--- Begin ---

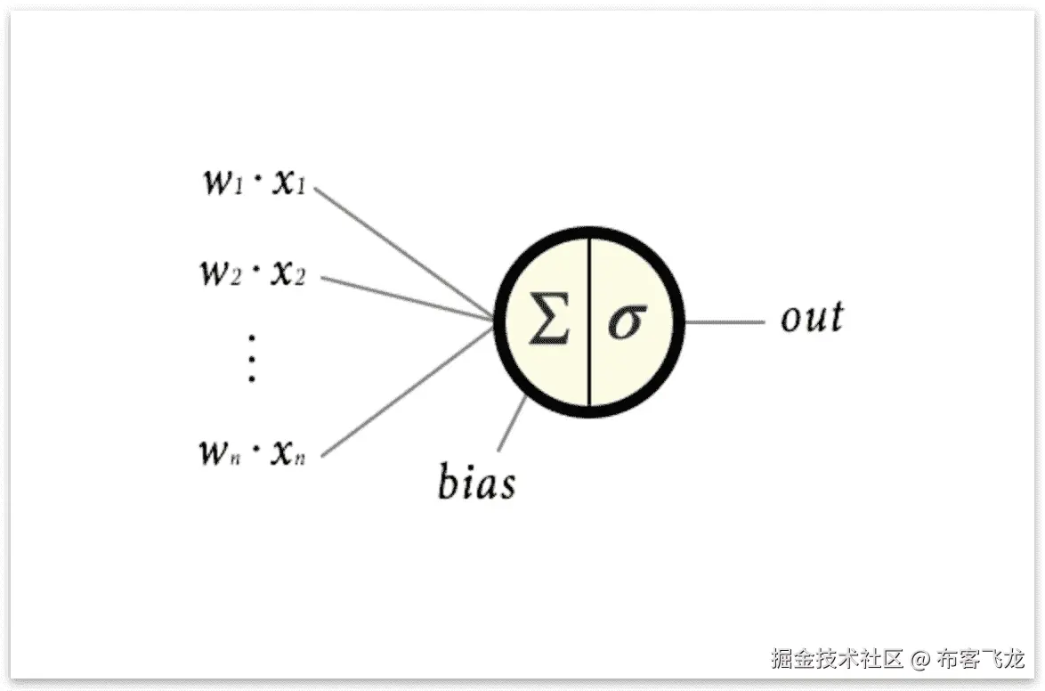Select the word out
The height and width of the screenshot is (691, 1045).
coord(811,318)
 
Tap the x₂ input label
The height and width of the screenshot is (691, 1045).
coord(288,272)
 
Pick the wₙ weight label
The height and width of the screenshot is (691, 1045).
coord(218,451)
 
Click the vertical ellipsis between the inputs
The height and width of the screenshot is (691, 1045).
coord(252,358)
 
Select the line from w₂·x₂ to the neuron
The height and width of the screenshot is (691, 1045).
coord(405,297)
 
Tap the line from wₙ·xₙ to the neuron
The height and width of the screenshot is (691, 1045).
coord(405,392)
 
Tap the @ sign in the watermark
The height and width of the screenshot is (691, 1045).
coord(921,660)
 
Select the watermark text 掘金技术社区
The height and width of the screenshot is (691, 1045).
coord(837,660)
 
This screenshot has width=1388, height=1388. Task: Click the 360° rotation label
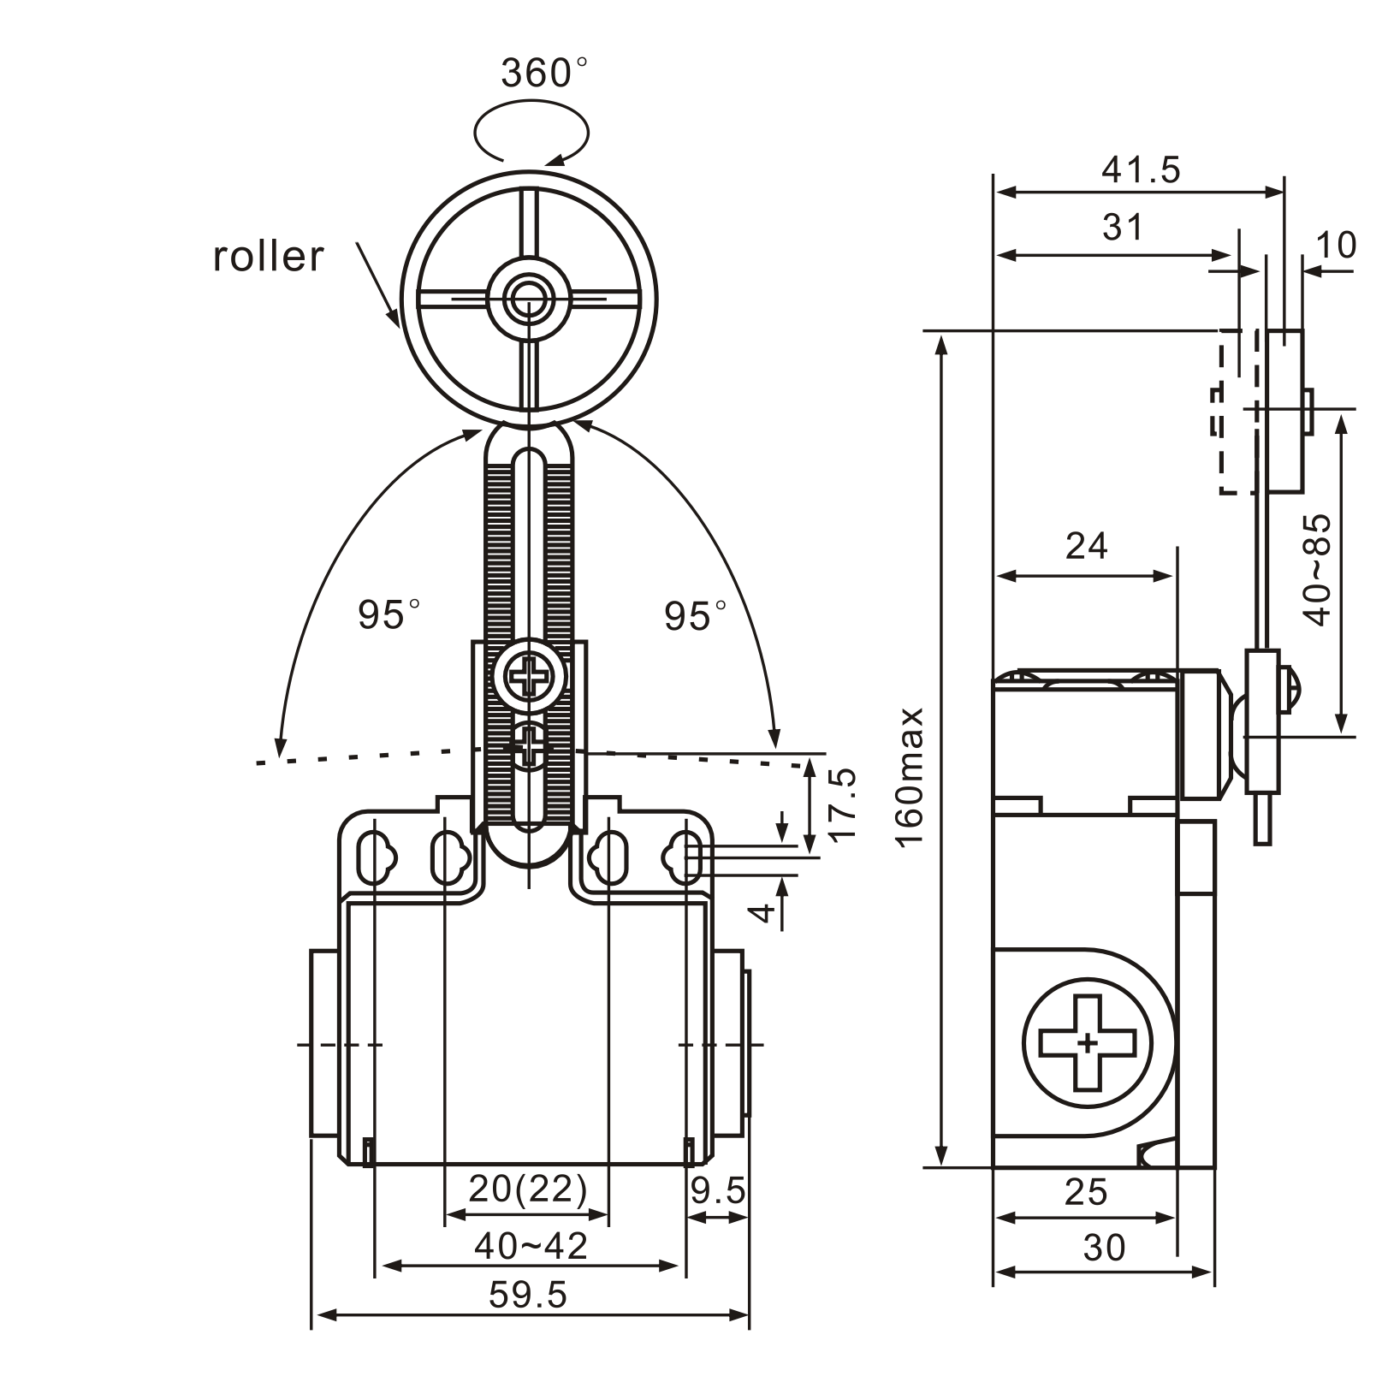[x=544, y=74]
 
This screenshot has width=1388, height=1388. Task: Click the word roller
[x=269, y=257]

--- End ---

* What the task requires: Rewrite every line from the one containing "Tap the line from wₙ·xₙ to the neuron" through the end of the rows, requests included, and add 73 to each coordinate value in the answers. Omit the pictures.

* Exercise result:
Tap the line from wₙ·xₙ to the neuron
The height and width of the screenshot is (691, 1045).
coord(478,465)
 
Tap the @ sign in the watermark
The height and width of the screenshot is (691, 1045).
coord(994,733)
 
Select the watermark text 掘金技术社区
The height and width of the screenshot is (691, 1045).
coord(910,733)
 
This screenshot has width=1388, height=1388. Task: Click the 360° rotation label
[x=617, y=147]
 
This screenshot has width=1388, height=1388. Task: Click the word roller
[x=342, y=330]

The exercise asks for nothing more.